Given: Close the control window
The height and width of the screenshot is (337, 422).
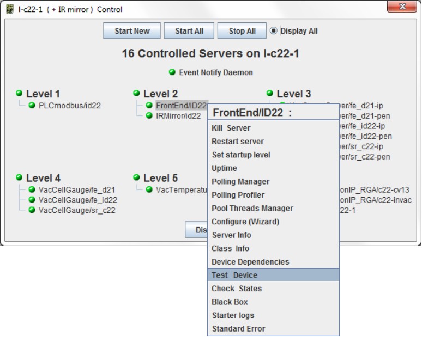Looking at the screenshot, I should (x=402, y=7).
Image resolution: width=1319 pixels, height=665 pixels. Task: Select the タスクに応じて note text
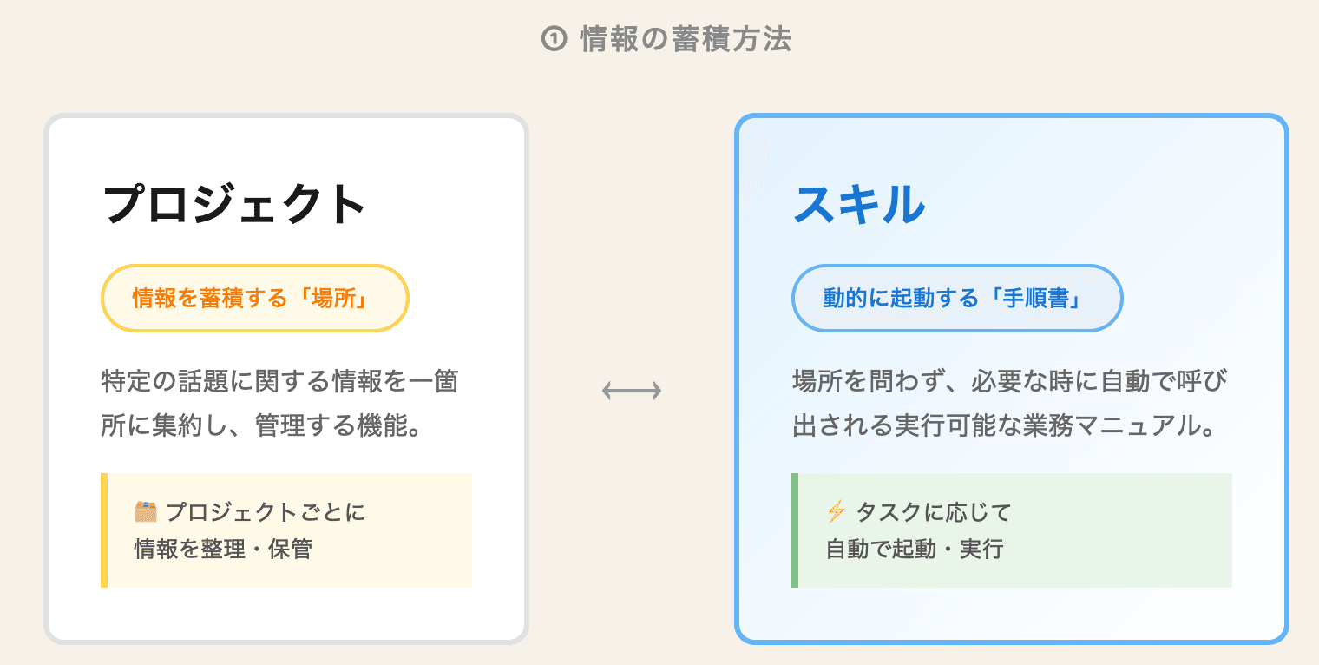(x=934, y=512)
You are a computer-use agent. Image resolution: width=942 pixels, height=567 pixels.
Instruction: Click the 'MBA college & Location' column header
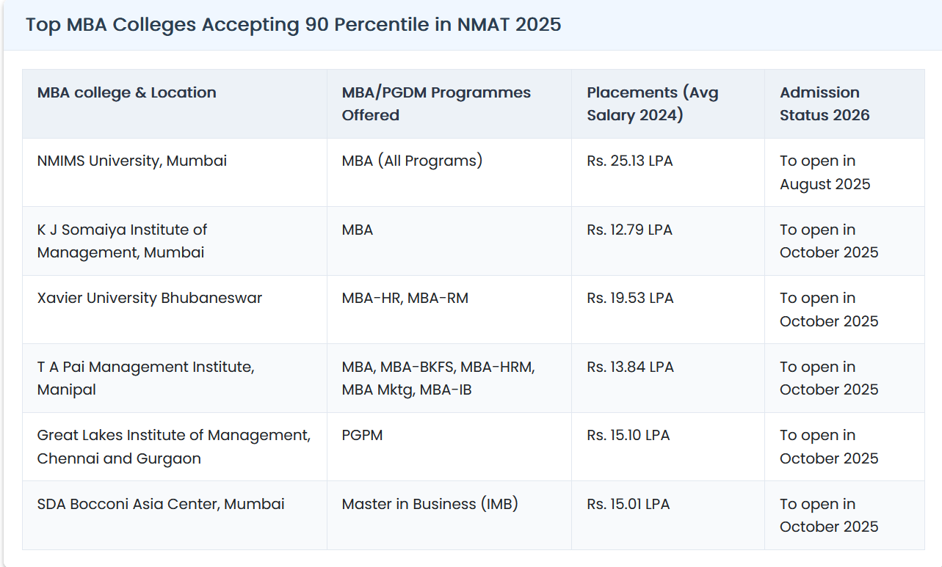[x=126, y=92]

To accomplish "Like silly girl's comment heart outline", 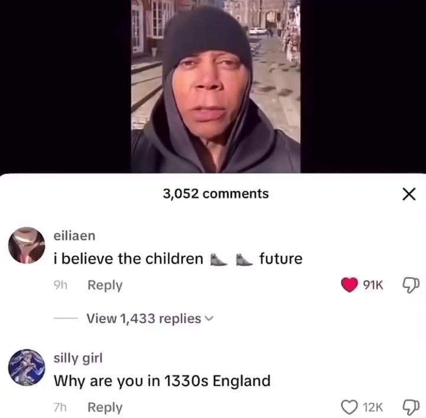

───

From the line containing "Instruction: Click the" through the end of the entries, quote each line exactly and nothing else, excluding all pictures.

Instruction: Click the 'MBA college & Location' column header
[x=126, y=92]

To accomplish "Like silly girl's comment heart outline", 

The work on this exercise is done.